Companies reflect on importance of business cashflow

With businesses struggling financially during COVID-19, many were reliant on two weeks to two months of cashflow to get them through.

Even with Government stimulus packages that included assistance and deferral of repayments to banks and financiers, some have extended their cashflow timeframes, but some financial advisers say this a false security.
Power Tynan CEO, Amanda Kenafake, said these packages provide a level of protection, but only for a short period of time.

“The concern is, this provides a bubble in time where you have protection, but what does your cashflow look like in three, six or even twelve months?”
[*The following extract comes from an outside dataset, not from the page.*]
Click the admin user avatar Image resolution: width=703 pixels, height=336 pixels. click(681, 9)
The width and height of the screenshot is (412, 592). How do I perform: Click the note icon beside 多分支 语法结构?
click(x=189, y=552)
“I have always been an advocate of doing cashflows and three-way forecasts to not only understand where your business is at today, but where it is going.”

“This enables scenario planning and an understanding if you pull certain levers, what that does to the cashflow of your business,” said Ms Kenafake.
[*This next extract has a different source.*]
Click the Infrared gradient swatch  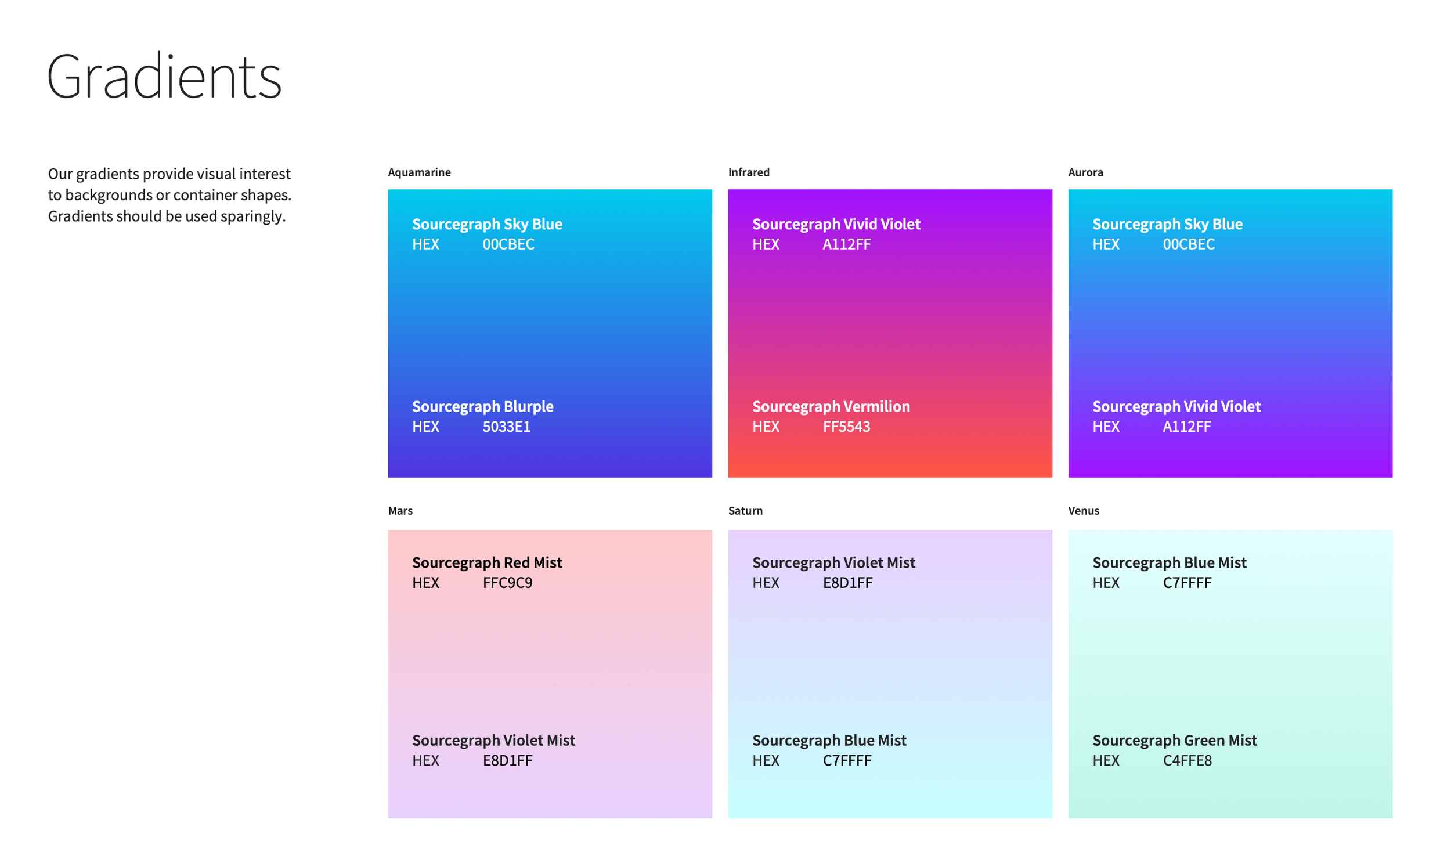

Ray White Commercial Toowoomba Sales and Leasing Agent, Peter Marks, said the pandemic has put a spotlight on the vital importance for having a plan of action.
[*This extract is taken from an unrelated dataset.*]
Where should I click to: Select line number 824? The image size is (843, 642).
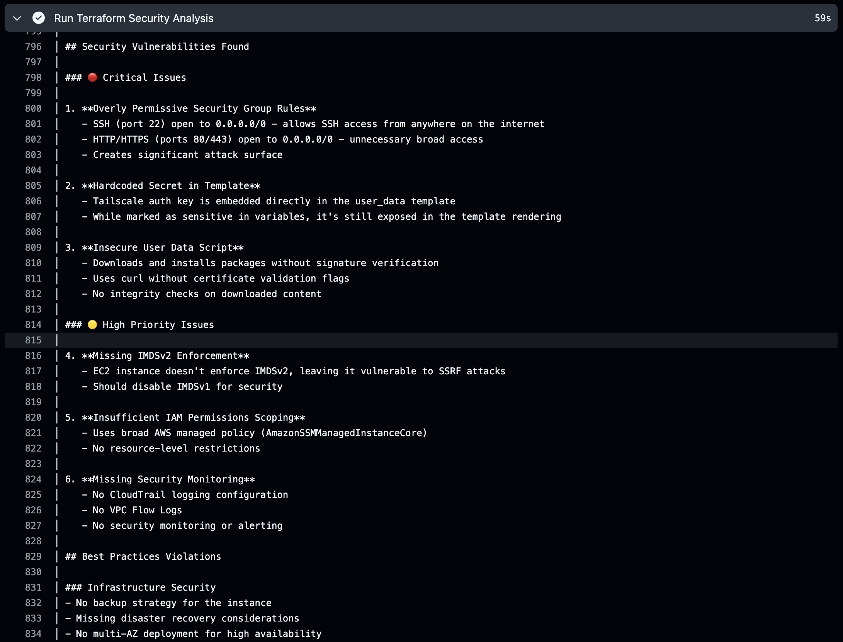(33, 479)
“In my previous career as a Financial Planner, my goal wasn’t to assist people to plan for one or two years, it was for ten, twenty or thirty years, and now, decisions need to be made regardless of whether you are leasing, selling or purchasing.”

“We must think of the big picture and remember that the population growth and our relatively strong economy will ensure today’s portfolios will keep increasing in value over the long term,” said Mr Marks.

Director of Clifford Gouldson Lawyers, Ben Gouldson, said the usual avenues to recover cash may not be as readily available and businesses need to be aware of what they can do now but also in the future.

“This means working creatively, focusing on customer relationships, and being proactive to keep cash moving will be more important than ever.”

“Businesses should take full advantage of Government or bank support to find a way to enhance relationships with clients and the community, win market share in the downturn, to capitalise on the recovery on the other side of COVID-19,” said Mr Gouldson.

Robertson Scannell Director, Mark Mahony, said business planning is critical to map a pathway for achieving objectives with the current environment forcing businesses to consider a change to the usual methods.

“Understanding the now and where business is going is the easy part - the how is most important.”

“Developing real action lists help ensure that a business will survive, focusing on the things that matter and that a business owner can control.”

“Businesses need to create a plan for the months ahead, adapting to change and mapping new visions through strategic planning advice,” said Mr Mahony.

Toowoomba and Surat Basin Enterprise (TSBE) has been working with their professional service members to help provide advice and assistance to businesses where possible.

TSBE CEO, Ali Davenport said, “the diversity of our economy, paired with the long term vision for local businesses is what will assist our region been known as a safe and confident place to invest and grow.”